アイク  「だッ! てぃッ! でぇりゃッ!」
リーフ  「たぁ! そこだ、トルネードッ!」
アイク  「甘い、天ッ空ッ!」
リーフ  「うわぁ!」
アイク  「ふぅ…俺の勝ちだな。」
リーフ  「あたたた…また負けた…」


ロイ   「そういえばアイク兄さんって時々リーフ兄さんと訓練してるよね。」
アイク 「あぁ、あいつは強いからな。いい訓練になる。」
ロイ   「強いって…リーフ兄さんが?」
アイク 「あぁ。俺のほうが勝ち数は上だが…十本に一本くらい取られる事がある。」
ロイ   「…うそ…アイク兄さんが……?」
アイク 「リーフと戦ってるとちょっとした油断が即命取りになる。剣で挑めば槍で返され、距離をとれば魔法が飛んでくる。

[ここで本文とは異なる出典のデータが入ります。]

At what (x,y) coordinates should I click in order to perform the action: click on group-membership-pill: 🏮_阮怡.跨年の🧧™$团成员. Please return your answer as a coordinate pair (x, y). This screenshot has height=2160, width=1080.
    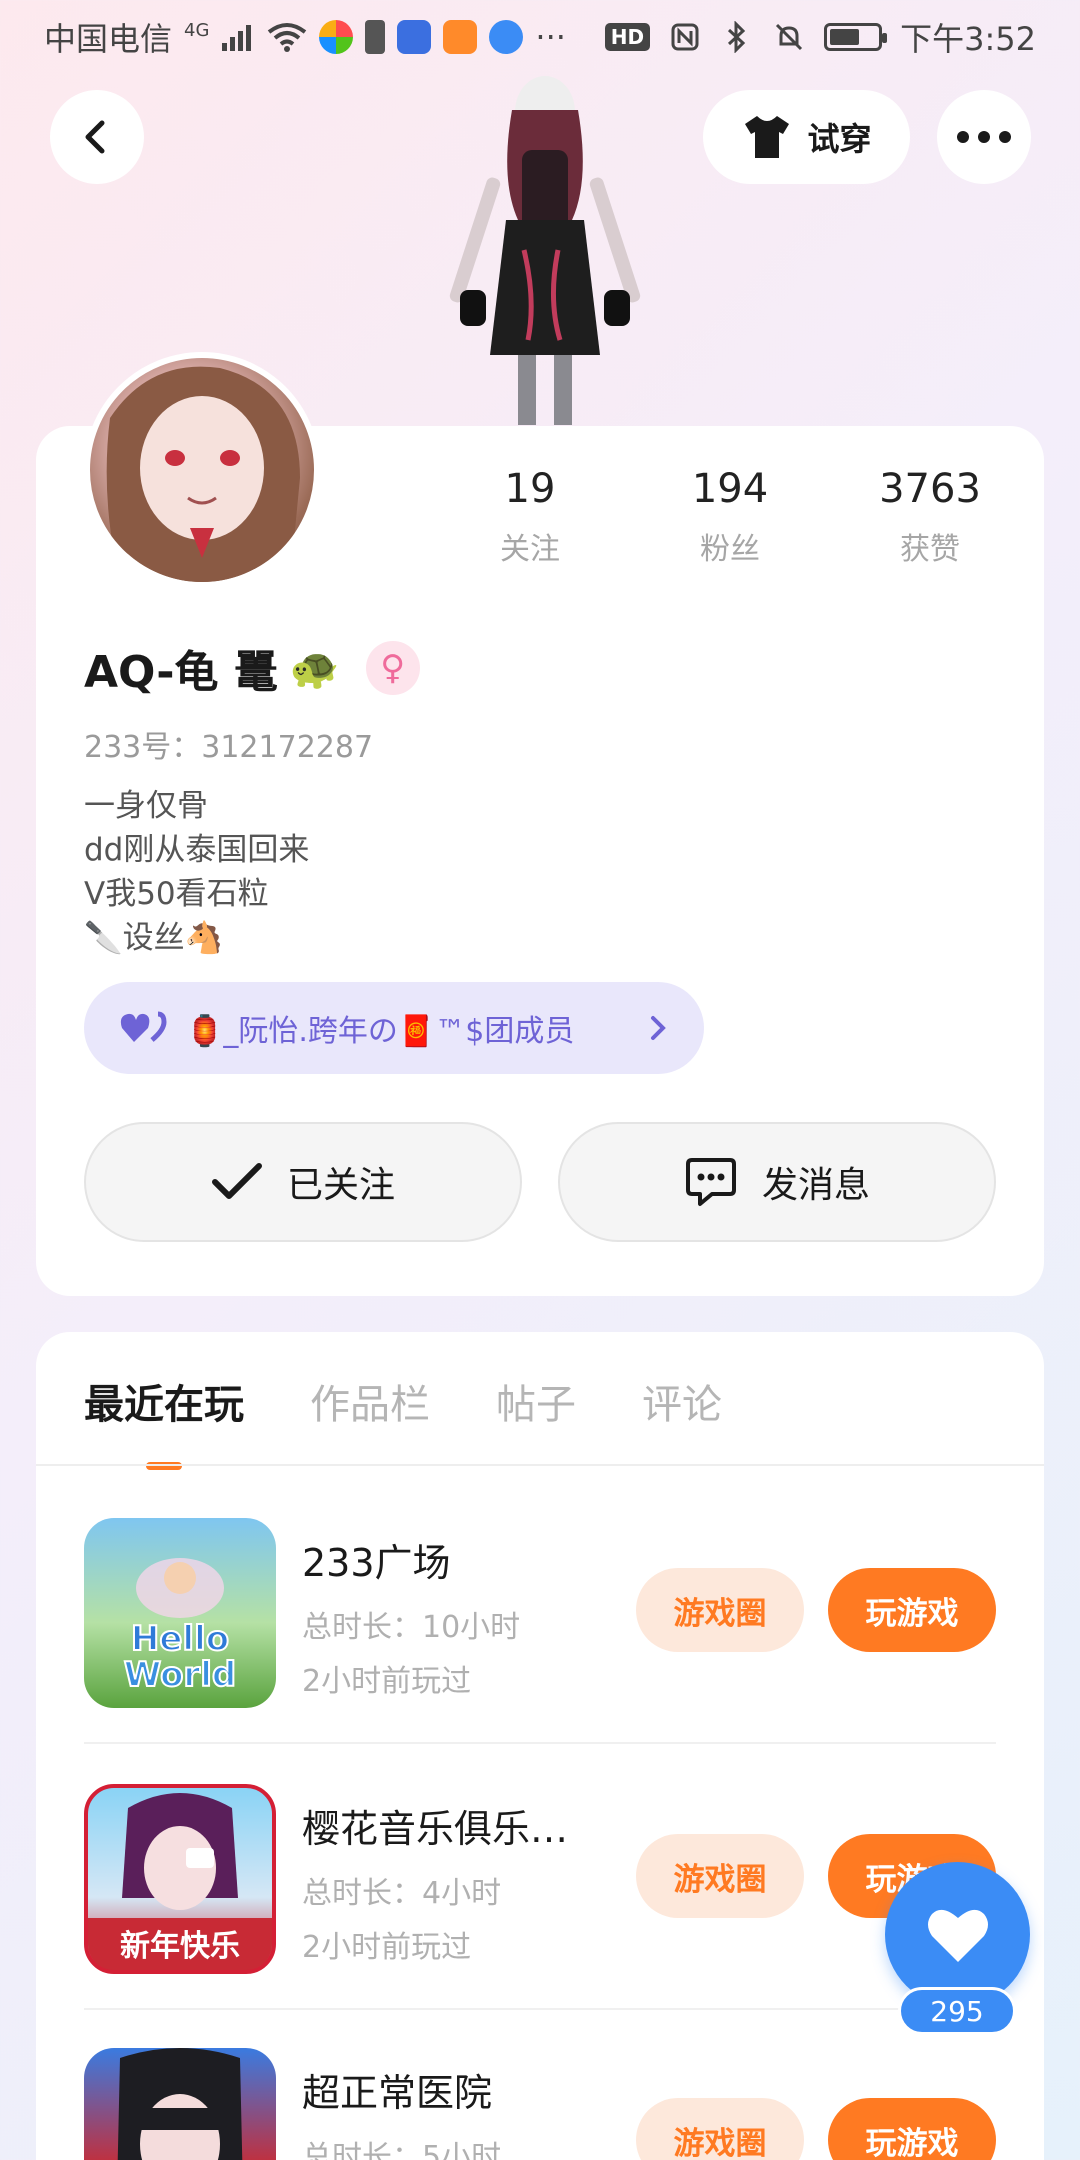
    Looking at the image, I should click on (394, 1028).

     投げ斧は剣で流されるし、睨み合いになると杖装備で回復される。」
ロイ   「え……」
アイク 「実は俺の天空も、あいつの三角跳びからの攻撃を参考に編み出した。」
ロイ   (…そういえば、リーフ兄さんって訓練の時はアイク兄さん以外には、剣か、相手の武器と同じのしか使ってない…)
アイク 「ん? どうした?」
ロイ   「いや、何でもない。」


リーフ 「あ、ロイか。どうしたんだい?」
ロイ   「え、あぁいや別に・・・(同じ武器同士じゃ誰にも勝てない。だけどある意味唯一アイク兄さんに勝てる可能性がある…か。」